As part of its Memorial Day coverage, the Washington Post profiles military chaplains whose wartime experience has shaken – and changed – their faith.
“I thought I had a handle on suffering. I thought I had a handle on understanding the sovereignty of God. I didn’t know crap,” said [former pastor, Matthew] Williams, who now travels across the country, performing music and visiting other suffering veterans in what he sees as a new kind of ministry.
Scarred by the horrors of war – physical, mental, and emotional – the chaplains carry their spiritual wounds even as they minister to those around them. Episcopal priest John Weatherly, who served in Bosnia and Iraq, told the Post,
“It’s normal to have nightmares, to cry when you listen to the news,” said Weatherly, a retired Army colonel who serves as rector at St. Mark’s Episcopal Church in Alexandria, has completed workshops on post-traumatic stress and now serves as a facilitator to others. “I know fear. I know what it’s like to be scared and yelling the 23rd Psalm at the top of my voice.”
The unique stresses that chaplains carry are beginning to be recognized and addressed by programs for returning veterans and those with PTSD, including one in Maryland called Operation Tohidu.
Mary Neal Vieten, a Navy psychologist who runs the Tohidu program, said it is filling fast.
“Chaplains are the go-to person when someone has a problem,” she said. “They are the only ones perceived as offering real confidentiality, available 24-7. They are also non-combatants.
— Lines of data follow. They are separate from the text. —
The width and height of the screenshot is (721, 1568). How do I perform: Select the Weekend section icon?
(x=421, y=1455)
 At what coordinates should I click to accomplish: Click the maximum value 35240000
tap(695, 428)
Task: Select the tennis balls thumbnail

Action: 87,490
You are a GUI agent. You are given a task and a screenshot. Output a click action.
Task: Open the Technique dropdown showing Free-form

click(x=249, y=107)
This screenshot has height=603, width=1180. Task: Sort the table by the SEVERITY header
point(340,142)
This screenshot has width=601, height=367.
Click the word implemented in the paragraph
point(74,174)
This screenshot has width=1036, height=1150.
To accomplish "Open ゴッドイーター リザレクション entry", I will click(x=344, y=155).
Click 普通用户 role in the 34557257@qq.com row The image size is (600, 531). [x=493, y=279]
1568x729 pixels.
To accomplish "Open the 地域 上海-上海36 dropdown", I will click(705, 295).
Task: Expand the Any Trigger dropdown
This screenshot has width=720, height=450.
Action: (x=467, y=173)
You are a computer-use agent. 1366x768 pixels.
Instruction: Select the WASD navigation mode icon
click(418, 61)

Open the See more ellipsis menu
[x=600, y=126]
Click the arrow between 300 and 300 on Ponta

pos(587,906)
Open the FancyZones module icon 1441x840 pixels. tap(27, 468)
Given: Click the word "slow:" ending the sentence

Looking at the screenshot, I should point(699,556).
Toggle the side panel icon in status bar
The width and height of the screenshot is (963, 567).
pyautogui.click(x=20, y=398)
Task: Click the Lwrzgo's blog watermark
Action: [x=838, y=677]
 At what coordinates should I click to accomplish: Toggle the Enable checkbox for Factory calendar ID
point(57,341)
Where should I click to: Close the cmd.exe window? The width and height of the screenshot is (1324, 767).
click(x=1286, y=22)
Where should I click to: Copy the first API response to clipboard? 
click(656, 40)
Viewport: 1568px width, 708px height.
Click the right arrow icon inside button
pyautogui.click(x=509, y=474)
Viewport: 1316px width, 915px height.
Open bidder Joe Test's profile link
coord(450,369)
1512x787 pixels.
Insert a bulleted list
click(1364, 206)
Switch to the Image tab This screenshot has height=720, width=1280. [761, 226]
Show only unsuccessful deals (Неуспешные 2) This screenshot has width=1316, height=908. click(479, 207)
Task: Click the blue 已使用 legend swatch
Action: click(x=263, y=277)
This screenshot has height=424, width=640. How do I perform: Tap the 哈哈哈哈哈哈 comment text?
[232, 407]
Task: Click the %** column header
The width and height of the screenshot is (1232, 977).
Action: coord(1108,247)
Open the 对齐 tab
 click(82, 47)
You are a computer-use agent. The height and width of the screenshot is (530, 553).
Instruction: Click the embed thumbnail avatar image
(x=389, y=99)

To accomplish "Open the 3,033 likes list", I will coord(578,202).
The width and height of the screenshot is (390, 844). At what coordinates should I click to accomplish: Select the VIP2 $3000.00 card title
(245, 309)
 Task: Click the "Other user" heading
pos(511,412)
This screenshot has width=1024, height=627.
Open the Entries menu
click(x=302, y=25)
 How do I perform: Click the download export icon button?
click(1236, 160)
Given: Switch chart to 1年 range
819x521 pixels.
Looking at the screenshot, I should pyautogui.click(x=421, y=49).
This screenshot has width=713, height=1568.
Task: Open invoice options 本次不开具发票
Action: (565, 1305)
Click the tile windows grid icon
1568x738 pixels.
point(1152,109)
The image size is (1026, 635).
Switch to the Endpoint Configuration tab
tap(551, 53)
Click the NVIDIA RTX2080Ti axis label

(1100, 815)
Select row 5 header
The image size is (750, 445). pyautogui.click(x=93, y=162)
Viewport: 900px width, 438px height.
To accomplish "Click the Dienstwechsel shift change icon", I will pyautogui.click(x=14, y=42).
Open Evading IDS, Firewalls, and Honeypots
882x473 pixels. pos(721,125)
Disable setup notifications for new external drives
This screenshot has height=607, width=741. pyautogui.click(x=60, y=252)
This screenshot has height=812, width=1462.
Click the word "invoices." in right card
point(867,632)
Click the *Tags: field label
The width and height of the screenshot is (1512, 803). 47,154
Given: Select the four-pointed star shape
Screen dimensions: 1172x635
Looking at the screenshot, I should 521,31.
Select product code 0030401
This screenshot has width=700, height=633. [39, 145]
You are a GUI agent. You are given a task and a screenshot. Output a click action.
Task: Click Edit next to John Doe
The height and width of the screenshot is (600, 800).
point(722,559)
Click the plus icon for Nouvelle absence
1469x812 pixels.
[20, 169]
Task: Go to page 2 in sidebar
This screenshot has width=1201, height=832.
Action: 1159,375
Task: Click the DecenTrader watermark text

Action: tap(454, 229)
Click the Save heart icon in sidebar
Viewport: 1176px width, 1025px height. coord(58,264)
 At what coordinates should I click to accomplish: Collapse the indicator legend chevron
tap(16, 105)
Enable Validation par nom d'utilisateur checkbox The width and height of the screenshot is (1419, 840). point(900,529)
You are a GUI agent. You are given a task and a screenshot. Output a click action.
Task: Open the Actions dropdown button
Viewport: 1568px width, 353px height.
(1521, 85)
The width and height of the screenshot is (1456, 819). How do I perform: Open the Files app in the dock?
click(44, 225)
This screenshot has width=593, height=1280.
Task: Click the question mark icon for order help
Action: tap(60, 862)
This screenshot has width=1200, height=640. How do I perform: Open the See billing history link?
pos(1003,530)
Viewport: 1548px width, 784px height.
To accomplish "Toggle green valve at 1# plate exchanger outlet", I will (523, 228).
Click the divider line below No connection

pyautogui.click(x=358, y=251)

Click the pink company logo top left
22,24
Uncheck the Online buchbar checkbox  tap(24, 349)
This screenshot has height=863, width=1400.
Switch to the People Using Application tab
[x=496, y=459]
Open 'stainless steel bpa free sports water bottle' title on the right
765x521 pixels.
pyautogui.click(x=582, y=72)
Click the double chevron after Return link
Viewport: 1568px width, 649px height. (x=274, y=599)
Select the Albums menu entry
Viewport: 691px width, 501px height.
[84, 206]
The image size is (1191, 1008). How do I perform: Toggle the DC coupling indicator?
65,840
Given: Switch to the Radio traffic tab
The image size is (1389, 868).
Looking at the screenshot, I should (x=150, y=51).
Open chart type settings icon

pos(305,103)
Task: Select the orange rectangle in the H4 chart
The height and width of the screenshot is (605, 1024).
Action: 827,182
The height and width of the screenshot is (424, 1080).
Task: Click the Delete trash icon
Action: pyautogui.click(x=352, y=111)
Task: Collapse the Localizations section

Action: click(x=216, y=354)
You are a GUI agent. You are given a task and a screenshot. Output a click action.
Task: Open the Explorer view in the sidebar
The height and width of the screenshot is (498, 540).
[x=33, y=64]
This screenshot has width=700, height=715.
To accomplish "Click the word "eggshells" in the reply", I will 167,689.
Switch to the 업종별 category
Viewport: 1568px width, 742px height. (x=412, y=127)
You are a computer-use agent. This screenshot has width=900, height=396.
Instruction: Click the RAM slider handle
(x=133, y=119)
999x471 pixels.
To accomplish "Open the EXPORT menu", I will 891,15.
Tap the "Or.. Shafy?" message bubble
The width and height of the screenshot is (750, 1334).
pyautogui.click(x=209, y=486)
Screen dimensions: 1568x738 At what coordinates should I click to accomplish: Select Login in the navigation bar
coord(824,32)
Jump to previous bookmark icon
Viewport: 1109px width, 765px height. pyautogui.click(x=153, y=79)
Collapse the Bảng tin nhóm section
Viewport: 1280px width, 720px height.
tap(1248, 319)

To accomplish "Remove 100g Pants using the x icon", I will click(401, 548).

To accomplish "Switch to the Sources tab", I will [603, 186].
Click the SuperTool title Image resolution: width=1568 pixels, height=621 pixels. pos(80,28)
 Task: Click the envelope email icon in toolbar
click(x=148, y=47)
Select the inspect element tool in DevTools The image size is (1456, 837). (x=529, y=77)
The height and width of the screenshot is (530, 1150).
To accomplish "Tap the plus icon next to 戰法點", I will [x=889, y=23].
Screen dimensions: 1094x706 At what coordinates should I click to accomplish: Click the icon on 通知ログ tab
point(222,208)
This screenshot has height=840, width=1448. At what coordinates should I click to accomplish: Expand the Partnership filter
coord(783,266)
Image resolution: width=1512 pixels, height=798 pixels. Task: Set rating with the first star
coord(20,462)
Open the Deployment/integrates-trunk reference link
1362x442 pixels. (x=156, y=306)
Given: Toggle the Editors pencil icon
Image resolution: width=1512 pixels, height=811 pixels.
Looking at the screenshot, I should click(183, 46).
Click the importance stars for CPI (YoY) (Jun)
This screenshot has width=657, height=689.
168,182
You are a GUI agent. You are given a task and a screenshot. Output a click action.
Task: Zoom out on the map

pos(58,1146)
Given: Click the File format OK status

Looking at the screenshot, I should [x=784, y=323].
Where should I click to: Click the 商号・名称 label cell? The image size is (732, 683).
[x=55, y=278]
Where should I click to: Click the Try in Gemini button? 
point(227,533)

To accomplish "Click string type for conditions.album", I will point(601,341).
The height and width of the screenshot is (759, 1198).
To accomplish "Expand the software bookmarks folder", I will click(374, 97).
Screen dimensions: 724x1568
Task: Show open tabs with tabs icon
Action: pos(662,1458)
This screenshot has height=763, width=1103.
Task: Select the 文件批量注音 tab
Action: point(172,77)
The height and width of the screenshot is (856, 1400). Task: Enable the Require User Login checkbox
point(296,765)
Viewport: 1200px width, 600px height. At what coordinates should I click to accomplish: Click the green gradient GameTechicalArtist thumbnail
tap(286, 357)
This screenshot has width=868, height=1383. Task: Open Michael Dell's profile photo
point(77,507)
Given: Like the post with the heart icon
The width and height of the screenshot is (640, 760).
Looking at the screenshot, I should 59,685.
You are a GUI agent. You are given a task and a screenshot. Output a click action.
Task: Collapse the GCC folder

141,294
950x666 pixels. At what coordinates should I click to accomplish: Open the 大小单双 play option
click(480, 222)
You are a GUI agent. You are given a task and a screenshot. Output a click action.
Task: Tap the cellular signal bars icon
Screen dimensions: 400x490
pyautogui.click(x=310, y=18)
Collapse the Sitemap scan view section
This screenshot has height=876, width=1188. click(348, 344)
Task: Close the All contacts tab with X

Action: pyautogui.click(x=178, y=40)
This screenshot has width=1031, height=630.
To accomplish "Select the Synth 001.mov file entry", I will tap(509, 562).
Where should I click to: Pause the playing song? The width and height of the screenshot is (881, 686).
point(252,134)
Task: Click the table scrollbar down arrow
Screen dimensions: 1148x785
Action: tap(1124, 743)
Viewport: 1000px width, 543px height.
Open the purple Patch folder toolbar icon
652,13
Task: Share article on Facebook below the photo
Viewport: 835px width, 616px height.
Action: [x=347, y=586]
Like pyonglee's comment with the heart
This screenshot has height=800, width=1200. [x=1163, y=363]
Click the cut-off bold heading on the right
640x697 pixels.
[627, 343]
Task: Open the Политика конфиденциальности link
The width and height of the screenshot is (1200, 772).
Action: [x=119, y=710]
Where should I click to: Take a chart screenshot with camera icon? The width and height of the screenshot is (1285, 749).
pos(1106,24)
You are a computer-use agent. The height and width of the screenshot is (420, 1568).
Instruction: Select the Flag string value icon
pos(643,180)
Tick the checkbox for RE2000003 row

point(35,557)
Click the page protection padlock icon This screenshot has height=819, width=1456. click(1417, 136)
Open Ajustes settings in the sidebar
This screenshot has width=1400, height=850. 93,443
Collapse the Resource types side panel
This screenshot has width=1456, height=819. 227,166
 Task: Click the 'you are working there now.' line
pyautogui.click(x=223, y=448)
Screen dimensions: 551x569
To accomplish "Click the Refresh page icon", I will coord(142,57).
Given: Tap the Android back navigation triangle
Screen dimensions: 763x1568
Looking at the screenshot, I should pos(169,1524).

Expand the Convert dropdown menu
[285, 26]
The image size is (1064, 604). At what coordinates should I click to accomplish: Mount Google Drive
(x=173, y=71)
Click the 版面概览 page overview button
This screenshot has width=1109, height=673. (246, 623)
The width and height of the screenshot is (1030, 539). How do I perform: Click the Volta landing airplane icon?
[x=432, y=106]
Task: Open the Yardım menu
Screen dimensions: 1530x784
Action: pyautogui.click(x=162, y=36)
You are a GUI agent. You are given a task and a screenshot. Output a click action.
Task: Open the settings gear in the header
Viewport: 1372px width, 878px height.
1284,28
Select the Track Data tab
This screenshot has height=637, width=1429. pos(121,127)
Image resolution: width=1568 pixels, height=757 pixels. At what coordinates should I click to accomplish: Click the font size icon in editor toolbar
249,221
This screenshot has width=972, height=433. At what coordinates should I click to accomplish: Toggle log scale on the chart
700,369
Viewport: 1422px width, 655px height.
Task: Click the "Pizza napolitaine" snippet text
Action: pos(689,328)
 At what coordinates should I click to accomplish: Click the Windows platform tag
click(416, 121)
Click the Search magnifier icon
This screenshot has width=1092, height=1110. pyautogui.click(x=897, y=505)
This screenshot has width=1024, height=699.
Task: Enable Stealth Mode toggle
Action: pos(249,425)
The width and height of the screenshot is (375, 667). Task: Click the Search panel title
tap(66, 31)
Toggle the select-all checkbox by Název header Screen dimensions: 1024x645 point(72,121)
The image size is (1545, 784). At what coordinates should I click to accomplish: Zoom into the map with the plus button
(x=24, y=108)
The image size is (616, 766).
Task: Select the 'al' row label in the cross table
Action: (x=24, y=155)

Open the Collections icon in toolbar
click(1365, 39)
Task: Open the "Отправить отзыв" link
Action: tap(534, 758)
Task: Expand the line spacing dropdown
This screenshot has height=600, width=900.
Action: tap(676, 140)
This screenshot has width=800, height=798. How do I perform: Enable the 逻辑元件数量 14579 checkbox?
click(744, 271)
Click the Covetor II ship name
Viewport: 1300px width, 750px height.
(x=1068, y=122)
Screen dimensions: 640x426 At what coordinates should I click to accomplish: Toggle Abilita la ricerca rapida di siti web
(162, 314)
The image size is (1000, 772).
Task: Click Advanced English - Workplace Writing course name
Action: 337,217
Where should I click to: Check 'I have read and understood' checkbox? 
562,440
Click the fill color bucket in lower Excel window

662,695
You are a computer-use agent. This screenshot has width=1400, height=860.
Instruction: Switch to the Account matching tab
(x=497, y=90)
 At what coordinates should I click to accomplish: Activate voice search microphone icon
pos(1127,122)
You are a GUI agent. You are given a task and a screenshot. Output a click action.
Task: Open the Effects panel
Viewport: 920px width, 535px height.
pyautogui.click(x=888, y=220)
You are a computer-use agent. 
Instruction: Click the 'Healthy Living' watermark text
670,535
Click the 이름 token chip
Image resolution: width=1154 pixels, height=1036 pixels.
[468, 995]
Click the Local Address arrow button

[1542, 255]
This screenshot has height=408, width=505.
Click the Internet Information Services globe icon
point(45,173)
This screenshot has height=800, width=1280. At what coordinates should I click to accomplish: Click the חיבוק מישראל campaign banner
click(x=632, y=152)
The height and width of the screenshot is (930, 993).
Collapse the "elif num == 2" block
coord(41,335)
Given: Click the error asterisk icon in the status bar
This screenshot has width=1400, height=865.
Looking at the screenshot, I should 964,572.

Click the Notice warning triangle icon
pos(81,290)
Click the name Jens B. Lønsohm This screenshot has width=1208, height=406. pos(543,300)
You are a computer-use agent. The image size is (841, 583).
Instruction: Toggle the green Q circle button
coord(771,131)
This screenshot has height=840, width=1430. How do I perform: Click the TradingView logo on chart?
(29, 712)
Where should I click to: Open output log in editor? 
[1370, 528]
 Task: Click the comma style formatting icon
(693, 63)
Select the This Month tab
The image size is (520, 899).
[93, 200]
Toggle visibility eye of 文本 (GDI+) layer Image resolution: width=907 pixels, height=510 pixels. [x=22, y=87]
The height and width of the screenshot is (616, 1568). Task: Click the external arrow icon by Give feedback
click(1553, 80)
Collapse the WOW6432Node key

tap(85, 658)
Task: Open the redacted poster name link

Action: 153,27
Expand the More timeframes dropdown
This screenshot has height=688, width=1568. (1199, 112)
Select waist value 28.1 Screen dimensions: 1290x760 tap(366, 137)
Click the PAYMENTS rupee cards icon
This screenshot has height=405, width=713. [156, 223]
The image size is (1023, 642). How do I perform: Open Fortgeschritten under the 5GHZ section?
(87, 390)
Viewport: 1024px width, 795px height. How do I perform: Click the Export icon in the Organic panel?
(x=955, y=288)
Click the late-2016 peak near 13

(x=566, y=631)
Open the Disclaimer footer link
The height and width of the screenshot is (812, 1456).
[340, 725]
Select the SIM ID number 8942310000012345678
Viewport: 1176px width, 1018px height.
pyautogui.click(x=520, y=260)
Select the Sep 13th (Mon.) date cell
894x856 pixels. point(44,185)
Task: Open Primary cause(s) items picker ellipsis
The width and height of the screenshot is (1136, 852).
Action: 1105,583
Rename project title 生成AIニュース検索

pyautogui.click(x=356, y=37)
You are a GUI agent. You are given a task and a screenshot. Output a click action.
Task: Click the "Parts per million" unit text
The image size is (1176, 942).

In other words they can’t defend themselves under attack.
“They are the dumping ground for everyone else’s problems,” she said. “They can’t go anywhere without someone saying, ‘Hey Chaps, got a sec?’ It’s a boundary-less job in that sense.”
The chaplains interviewed for the article made no secret of their woundedness – but true to their calling, they searched for the hope within the wounds.
Williams said that dealing with his own post-traumatic stress helped liberate his religious faith.
“Now I’m living my faith more,” he said. “Before, I felt I had to stick with the party line. Now, I’m unaffiliated, but I believe in God and my soldiers” and other soldiers with whom he didn’t serve, he said.